While the whole world has been hopping onto Zoom calls for both business and (arguably) leisure purposes, and much of the population in the Global North took internet access and an ability to work from home in their pajama bottoms for granted, things have been quite different for people living in the developing countries. Despite significant progress in the past years linked to the expansion of the existent infrastructure and a general interest towards digital transformation in almost all sectors, technological progress in the tourism industry is still not on par with what can be seen elsewhere.

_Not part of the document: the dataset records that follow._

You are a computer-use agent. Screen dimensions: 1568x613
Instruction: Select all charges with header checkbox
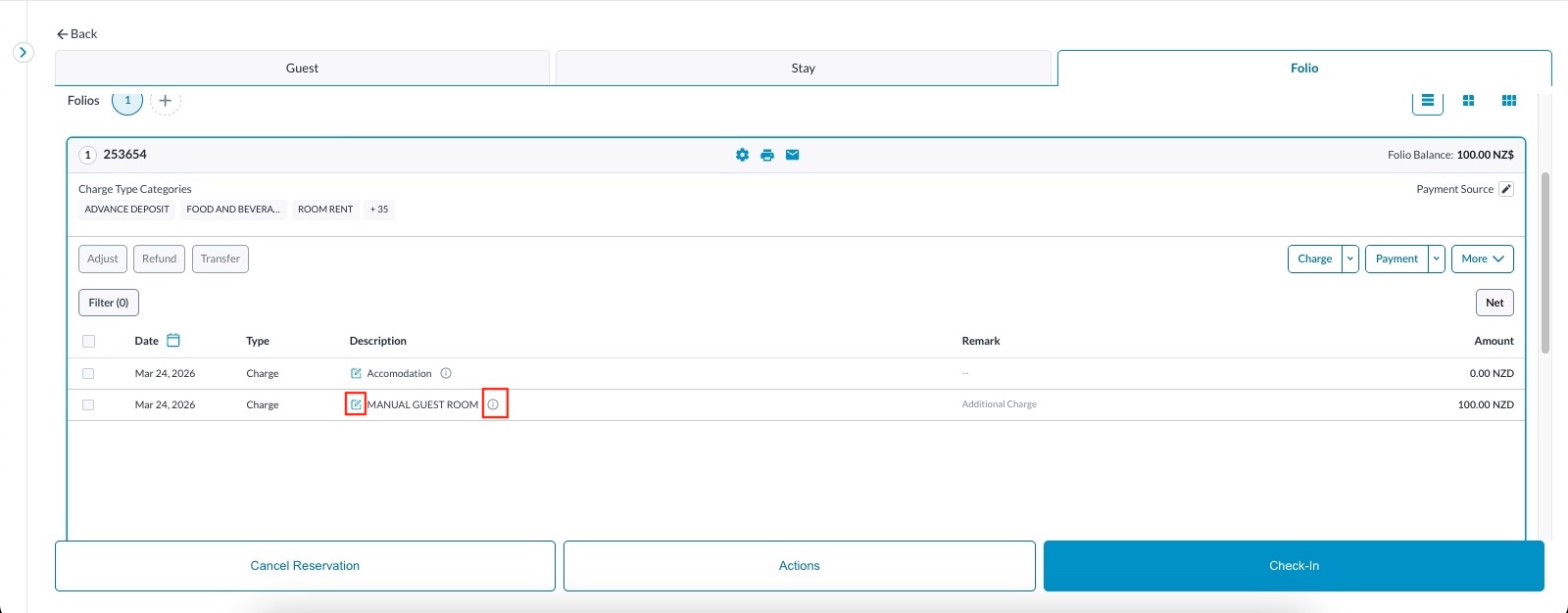point(89,342)
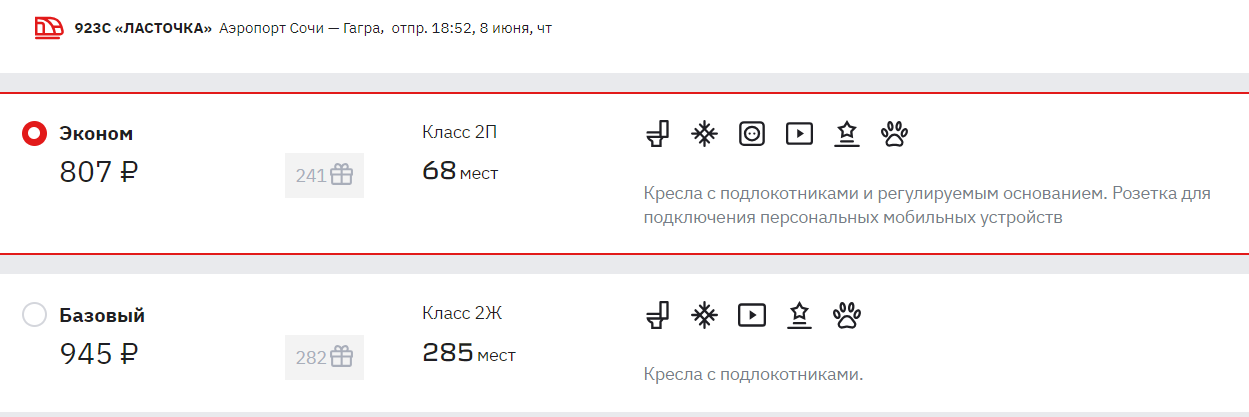Click the video screen icon in Базовый row
The width and height of the screenshot is (1249, 417).
click(752, 315)
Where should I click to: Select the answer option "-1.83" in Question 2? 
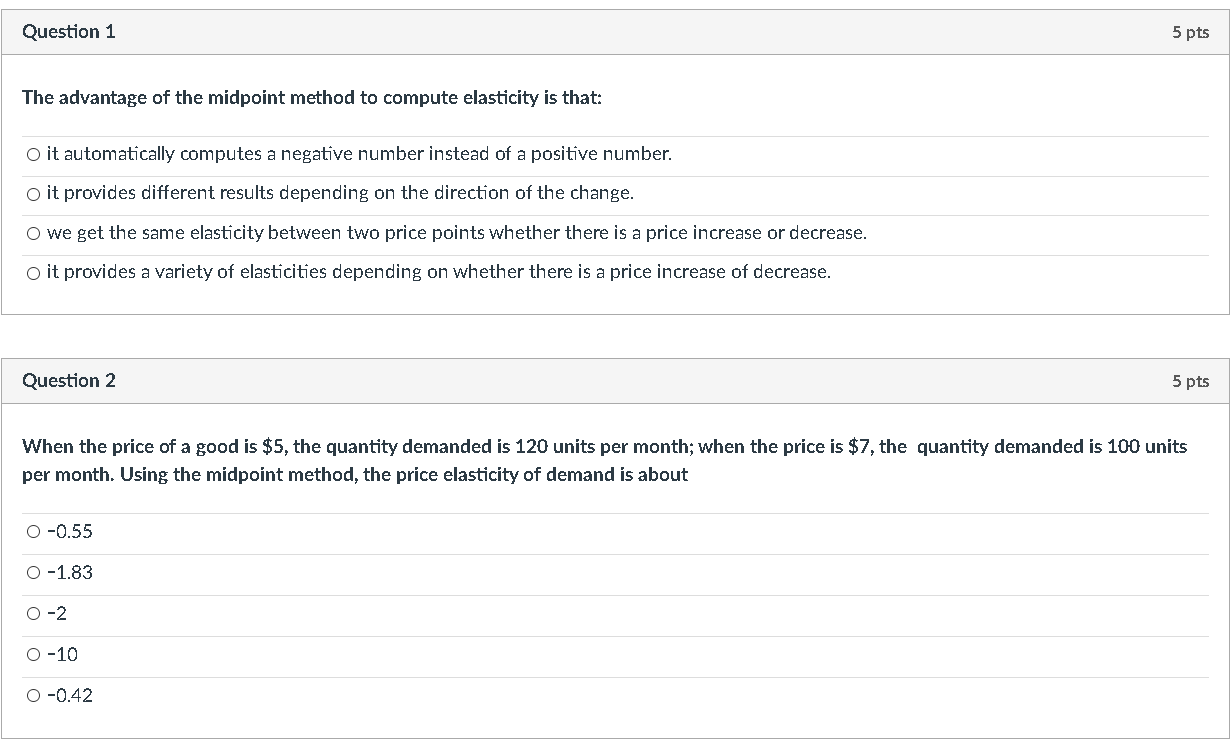[32, 572]
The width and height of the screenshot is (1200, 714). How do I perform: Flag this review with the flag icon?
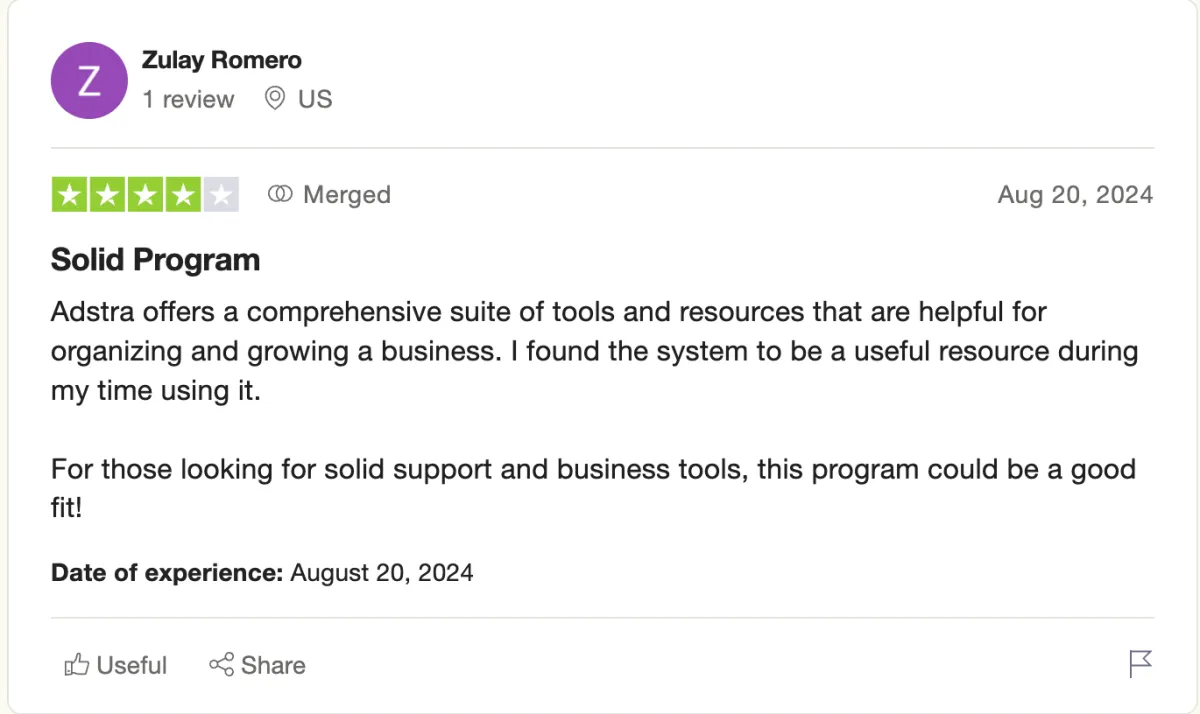pos(1140,664)
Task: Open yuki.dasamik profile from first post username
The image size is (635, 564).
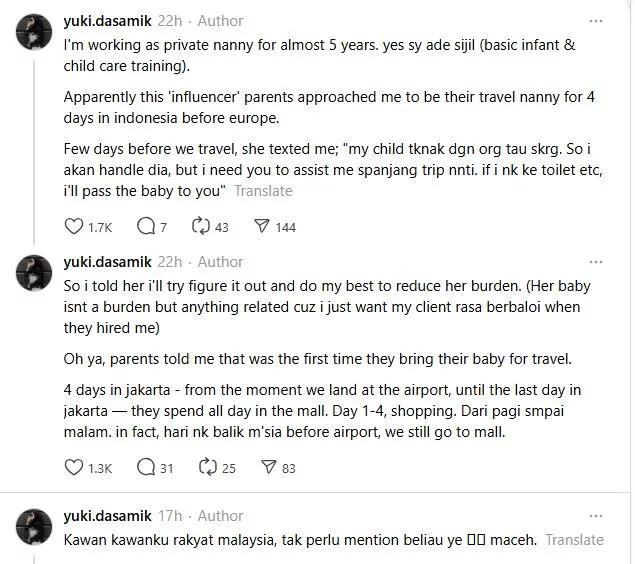Action: coord(107,21)
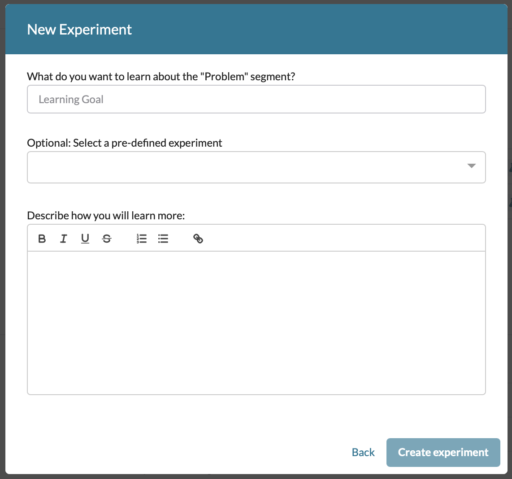Toggle bold formatting in the editor
Screen dimensions: 512x479
(42, 239)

Nevertheless, looks like Uganda recognizes the challenge and is ready to put both state and private effort into entering the post-pandemic era fully prepared.
Before the surge of the covid-19 pandemic in Uganda, the Tourism sector was registering a satisfactory increase in foreign exchange volumes from tourists. According to the Annual Tourism Sector Performance Report for Financial Year 2018/2019, revenues rose from $1.45 billion in 2017 to $1.6 billion next year. As a result of this growth, the sector accounted for 7.7% of the national gross domestic product and 6.7% of total national employment while supplying the market with 667,600 jobs. Nevertheless, the coronavirus spread has changed much of that, and just as in other countries, the tourism sector has found itself struggling for survival. This is when the need for digital innovation manifested itself in the most obvious ways.
Brian Namanya, the CEO and founder at Tubayo, an online travel marketplace for users to easily find fun trips and unique accommodation spaces in Africa, says their platform currently hosts over 450 operators. Unlike other platforms that take on tourism operators who are well-established in the market, Tubayo’s founder understands that young players starting out in the field may need help with going through the excruciatingly expensive process of legitimizing their business. “With Tubayo, I chose to open the market to growing tourism operators and, in a way, offer them a chance to work alongside the ‘big fish’ in the game,” Namanya said.
Despite the clear eagerness of entrepreneurs such as Namanya to develop digital solutions, a few obstacles can still be found on their way. The first one is rising internet costs. The new 12% excise duty slapped on data bundles will surely just accelerate the rise and make connectivity even more unaffordable. Another issue is the customers’ skepticism towards technological transformations, with many travelers still not trusting the digitized processes and preferring to approach their travel plans in a more traditional way.
This is precisely one of the problems the disruption-oriented entrepreneurs are taught to cope with at The Innovation Village, an accelerator program educating the new industry players on everything from coping with the consequences of the pandemic to human-centered design, to general business operations.
While it looks like there is still a long way ahead of Ugandans when it comes to a digitized travel sector, things are moving in the right direction. The covid-19 calamity has taught all of us that surviving means adapting and constantly innovating, and the country’s youth seems to have learnt the lesson. Hopefully, this theoretical knowledge could be implemented effectively and efficiently in practice.